TASK TO COMPLETE: Below are records with pictures in them. Output exactly the lines from the one with "This screenshot has height=174, width=220." through the one with "This screenshot has width=667, height=300.", both included, and leave every picture out; give only those lines.

RECORDS SHOWN:
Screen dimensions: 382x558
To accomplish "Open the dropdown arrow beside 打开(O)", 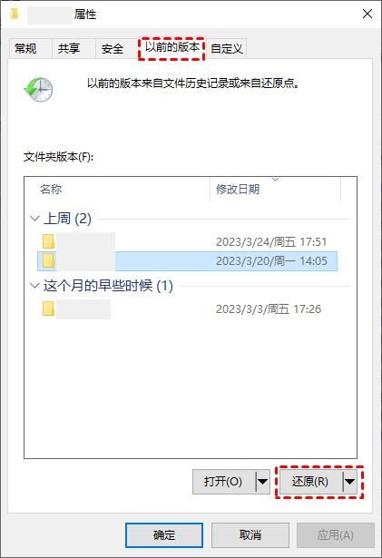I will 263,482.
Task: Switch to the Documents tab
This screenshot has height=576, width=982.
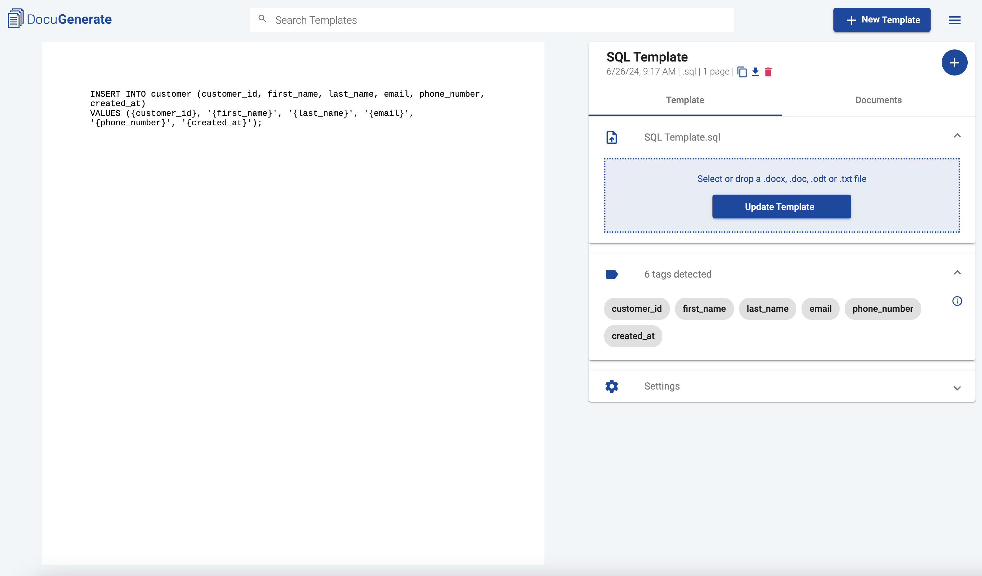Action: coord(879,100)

==

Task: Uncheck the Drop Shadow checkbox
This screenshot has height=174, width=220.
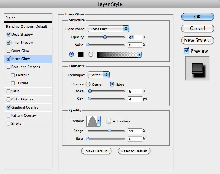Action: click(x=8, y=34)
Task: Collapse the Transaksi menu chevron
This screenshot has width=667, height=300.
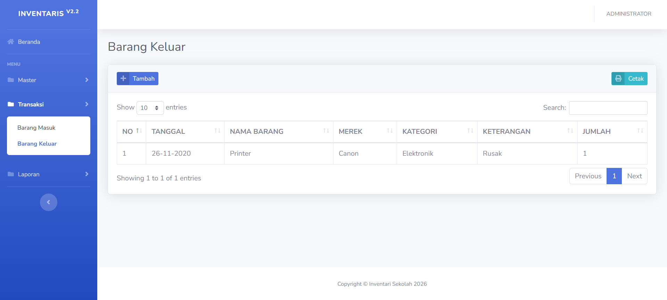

SOLUTION BELOW:
This screenshot has height=174, width=220.
Action: click(x=8, y=34)
Task: Collapse the Transaksi menu chevron
This screenshot has width=667, height=300.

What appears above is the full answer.